While large-size formats, such as cash & carries, hypermarkets and superstores, dominate in the east - mainly because of the retailers' focus on major urban centres - this is also likely to change after accession, not least as a result of an increasingly vociferous small store lobby. "In Poland, new laws have been passed which now make it much harder to open hypermarkets,"​ said Planer.

"Stores of more than 2,000 square metres in cities with a population of over 20,000 people must get official authorisation from local planners, and this effectively means that permission is rarely granted."

So supermarkets are becoming increasingly popular, and along with discount stores are expected to play a much more important role in the retail market in accession countries over the coming years. "Poland is again likely to lead the way in this regard, not least because it has such a low population density. Just 6 per cent of the population live in the Greater Warsaw area, and so retailers are inevitably going to be obliged to look to smaller cities in more rural areas. Supermarkets and discounters are likely to be the preferred format of choice, if only to avoid major problems of planning approval in these regions. And this will be the beginning of a major meltdown in the traditional, independent food shop sector which continues to dominate Poland's rural areas to this day."

Whatever format the companies choose for their stores, the certainty is that the number of modern outlets will continue to grow because the retailers' true power is in their size - the bigger they are, the more influence they have over suppliers and the more they can dictate prices.

And they are already exerting considerable power over the supply chain in eastern Europe - so much so, in fact, that one of the main changes after enlargement is more likely to affect the west than the east.

"The retailers' success in the east will be built on their buying power, and the unique structure of the market in the new member states will have a knock-on effect on suppliers in the west,"​ suggested Planer.

"Retailers are increasingly asking their main suppliers to manufacture their products in the east because of the substantially lower costs there - even though in many cases the products being made are western brands. But this does not mean an end to local products - far from it. There will also be greater opportunities for eastern European food brands to move onto supermarket shelves in the west, and in any case, retailers have to continue to source at least 90 per cent of their food in the local market, if only for political reasons."
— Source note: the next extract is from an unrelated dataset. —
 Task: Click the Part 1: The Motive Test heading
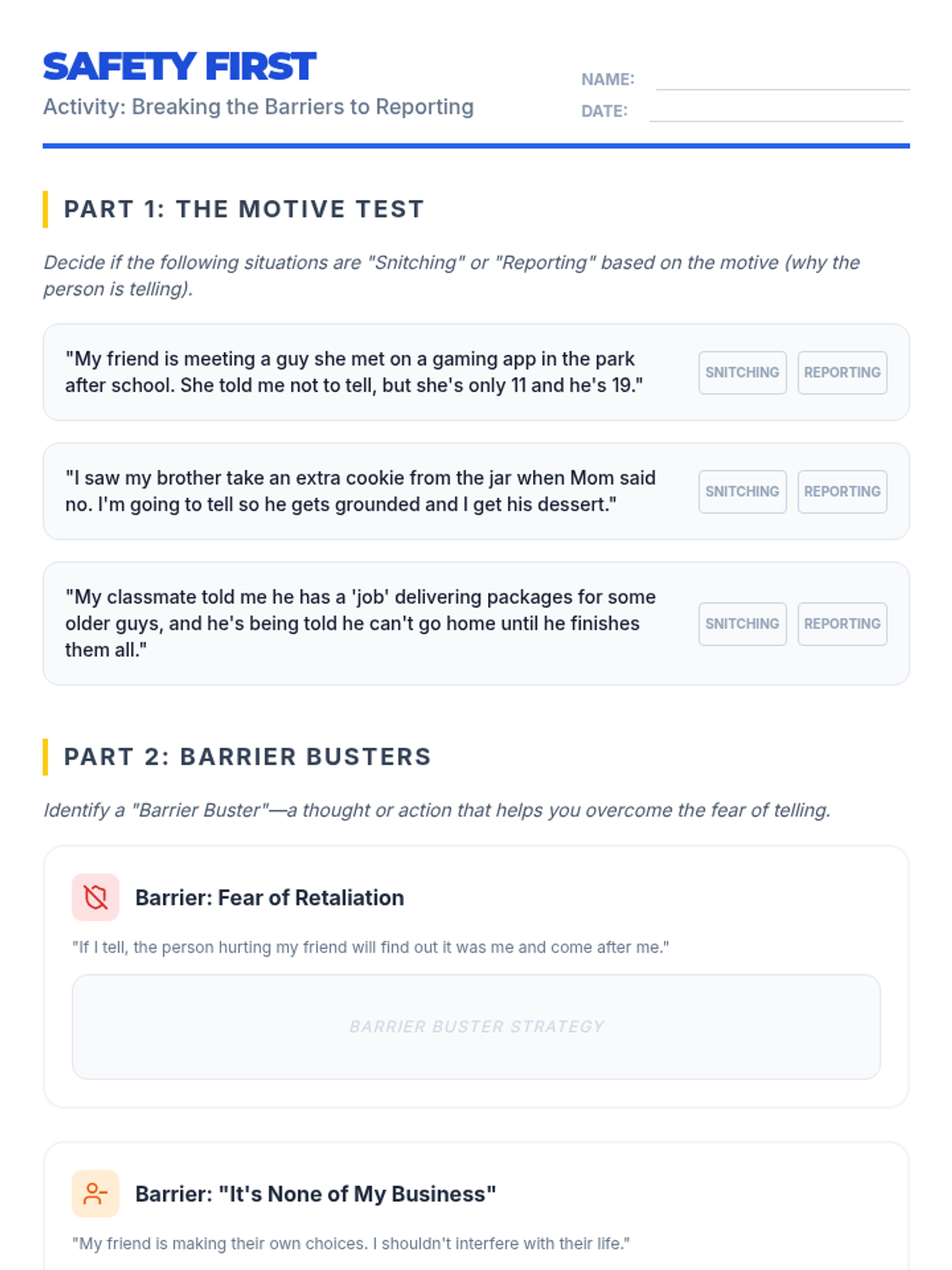coord(244,210)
While productivity levels in the east are still some way below those in the west - some estimates suggest that it is more than half as high as in some countries like Germany - and production techniques are not always the most modern (though this is changing too as more and more manufacturers set up plants there), it still remains cheaper to produce food and beverage products in eastern Europe (notwithstanding higher transport costs), in turn allowing retailers to keep prices low (and increase their margins at the same time).

"Products manufactured in eastern Europe are not necessarily poorer in quality than those made in the west, that is not why they cost less,"​ said Planer. "It is rather that core elements such as labour costs, ingredients, packaging etc. are all far cheaper there, and are likely to remain so for several decades to come.

"The irony of this is that it will become so much cheaper to manufacture products in the east that companies could begin to shift even more of their production there, with potentially disastrous effects on manufacturing jobs in the west. And higher unemployment generally means lower consumer spending, in turn meaning lower retail sales - all potentially sparked off by the increasing demands of western retailers for lower production costs."